I think this is actually #9. I'm going to write up a potential solution to this problem on that issue, based on our discussion.

winhamwr commented 8 years ago

This is actually different from #9. I was wrong. Because of the way we do lock.acquire in both memcached and redis with no timeout possibility, if for some reason the lock.release doesn't happen in another thread/process, the lock aquisition will wait forever.

I think that's probably low impact, since it would require the python code to have core dumped or the call to lock.release() or self.cache.delete to have failed because of network or memcached/redis problems. In that case, the other processes waiting on the lock would be in an infinite loop.

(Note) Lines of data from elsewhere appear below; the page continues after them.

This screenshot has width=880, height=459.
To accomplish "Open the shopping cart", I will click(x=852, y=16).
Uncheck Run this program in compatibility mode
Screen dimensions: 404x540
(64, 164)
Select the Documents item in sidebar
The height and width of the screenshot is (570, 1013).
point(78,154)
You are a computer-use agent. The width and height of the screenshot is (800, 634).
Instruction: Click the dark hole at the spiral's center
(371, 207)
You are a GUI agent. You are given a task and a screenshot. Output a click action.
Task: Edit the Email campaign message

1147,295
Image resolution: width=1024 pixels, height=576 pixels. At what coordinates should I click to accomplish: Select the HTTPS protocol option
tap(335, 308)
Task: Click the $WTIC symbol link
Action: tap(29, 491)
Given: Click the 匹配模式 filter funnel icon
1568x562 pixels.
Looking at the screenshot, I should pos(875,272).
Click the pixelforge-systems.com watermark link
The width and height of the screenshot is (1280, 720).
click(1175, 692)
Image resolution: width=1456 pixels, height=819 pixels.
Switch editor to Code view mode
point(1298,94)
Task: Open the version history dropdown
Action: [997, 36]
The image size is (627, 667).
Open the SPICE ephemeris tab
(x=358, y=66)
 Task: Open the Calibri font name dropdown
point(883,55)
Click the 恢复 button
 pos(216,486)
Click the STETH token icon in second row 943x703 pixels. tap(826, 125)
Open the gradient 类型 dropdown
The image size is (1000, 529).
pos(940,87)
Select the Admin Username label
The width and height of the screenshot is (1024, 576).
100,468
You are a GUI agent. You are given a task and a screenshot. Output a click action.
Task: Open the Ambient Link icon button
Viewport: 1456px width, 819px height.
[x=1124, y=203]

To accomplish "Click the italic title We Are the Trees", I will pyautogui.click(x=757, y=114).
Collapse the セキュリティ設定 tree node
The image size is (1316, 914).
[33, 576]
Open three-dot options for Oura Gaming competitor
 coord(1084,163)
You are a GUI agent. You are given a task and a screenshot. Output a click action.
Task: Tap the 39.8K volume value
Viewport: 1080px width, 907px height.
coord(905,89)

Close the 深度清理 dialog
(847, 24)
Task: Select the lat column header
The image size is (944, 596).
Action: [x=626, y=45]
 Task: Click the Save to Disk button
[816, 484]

winhamwr commented 8 years ago

Probably the behavior we want is for those other processes to fail very quickly if they're stuck waiting for a lock. thundering_herd_timeout is about how long we should wait for a queued task to complete, which would depend on how busy your workers are and how long the task takes to run.

This timeout is more about how long you would expect it to take for a process to run through the apply_async method, which does no work other than checking the cache and possibly queueing a task. My 20-minute reporting/analytics/backup task should fail in a matter of seconds waiting on the task to actually be queued. It shouldn't wait in a blocking (probably web) process.

winhamwr commented 8 years ago

I created #68 to document how I think a feature might look to do simultaneous execution prevention.